What to do —
a. Quote from the article on Uta Hagen's questions the words starting with "- What surrounds" and going on through "what I want?".
b. According to the article on Uta Hagen's questions, what will the script usually contain?
c. Continue the article on Uta Hagen's questions from where it stops.

- Who am I?
- What time is it?
- Where am I?
- What surrounds me?
- What are the given circumstances?
- What are my relationships?
- What do I want?
- What is in my way?
- What do I do to get what I want?
The knowledge that every day there is something more to learn, something higher to reach for, something new to make for others, makes each day infinitely precious.Uta Hagen
An essential skill for an actor is understanding the character they are taking up. Without proper understanding, an actor will not be able to bring out the character or connect to the audience. The script will usually contain everything you need to know about the character, but there are some details you need to invent yourself. Whatever you do, it’s critical to remember that you must understand the character and know everything about it inside out. That is where the Uta Hagen questions come in as a technique.
Who is Uta Hagen? If you are big on history, then you have heard of the legendary actress Uta Hagen. The actress influenced the acting industry in the 20th century. Her work is still playing a big role in today’s theatres. Uta made her debut in theatre in 1938 when she featured in The Seagull by Anton Chekov’s. Some of her other unforgettable works include Martha’s role in Who’s Afraid of Virginia Woolf and when she played against Marlon Brando in A Star Named Desire.

Supplied data —

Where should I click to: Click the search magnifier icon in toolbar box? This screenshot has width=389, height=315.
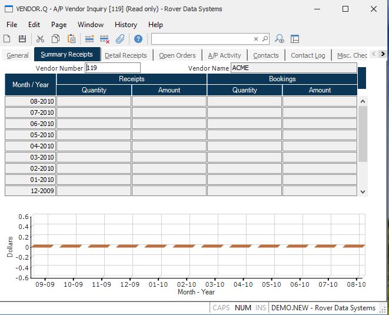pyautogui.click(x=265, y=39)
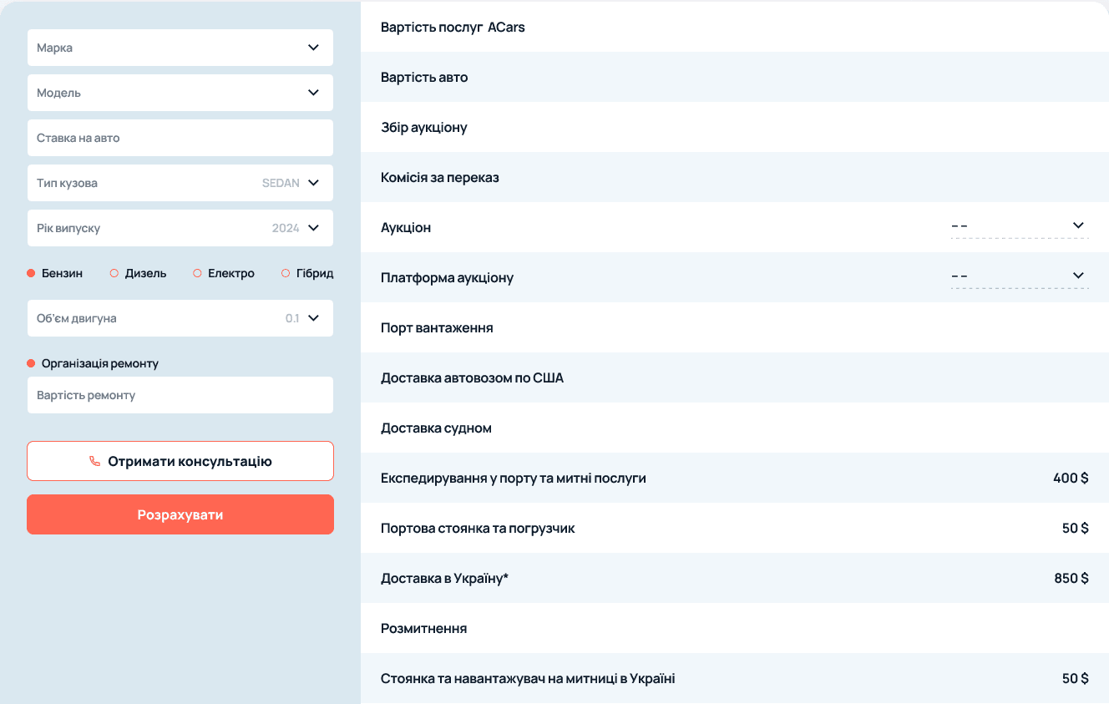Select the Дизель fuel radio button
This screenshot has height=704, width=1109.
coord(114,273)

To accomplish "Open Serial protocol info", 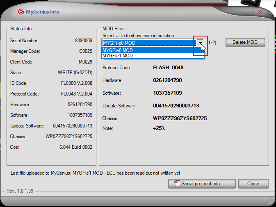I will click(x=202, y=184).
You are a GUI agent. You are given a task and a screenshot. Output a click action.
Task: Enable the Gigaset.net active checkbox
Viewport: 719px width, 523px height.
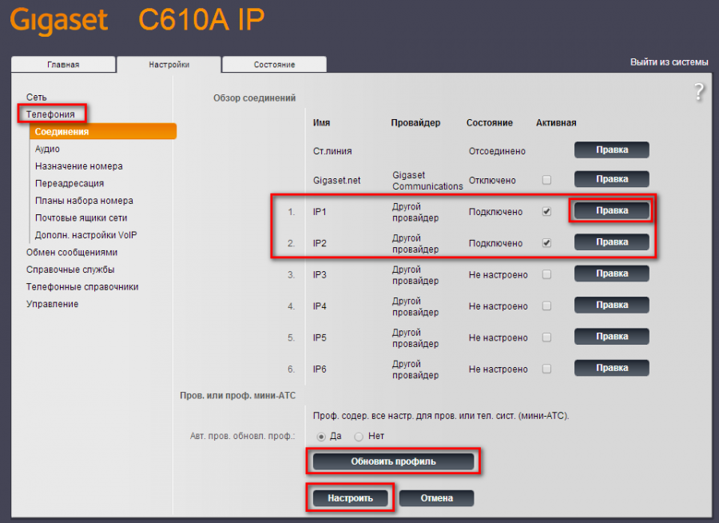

Expected responses —
a.
- What surrounds me?
- What are the given circumstances?
- What are my relationships?
- What do I want?
- What is in my way?
- What do I do to get what I want?

b. Everything you need to know about the character.

c.
Uta Hagen is also a legendary coach who instructed some of the best actors known to history. She has her roots in the infamous Group Theatre. She taught in Herbert Berghof studio in New York. Those are not her only accolades, as Uta Hagen is an author. She wrote two books;
|Respect for Acting by Uta Hagen (1973)||A Challenge for the Actor by Uta Hagen (1991)|
In the first book; “Respect for Acting” she outlines the Uta Hagen 9 questions that every actor should ask themselves when preparing for a role. In her second book; “A Challenge for the Actor” she reframed the questions into six steps. Her acting technique was moistly based on, but her technique encompassed the roles for everyone in the craft; the director, teacher, actor, and writer. Let’s take a look at the nine Uta Hagen questions.
Who am I?
The first step to understanding your character is understanding who they are. The question must answer the following details;
- Name: the name of the character speaks volumes, including the family or where the person belongs. Depending on the script setting, the name may also tell you the class of the person. Ensure to look out for even the smallest details associated with the name.
- Age: are you playing a teenager or a young mature woman? The age of the character also shapes the role.
- Physical traits: look lout for any unique features or disabilities the character may have. For instance, in My Left Foot, Christy Brown is suffering from cerebral palsy, and only his left foot is working. Day-Lewis had to play his character to suit his character.
- Educational background: what kind of education has your character attained? The educational qualification will influence how your character behaves, converses, and even body language. Education also influences the skills of the character.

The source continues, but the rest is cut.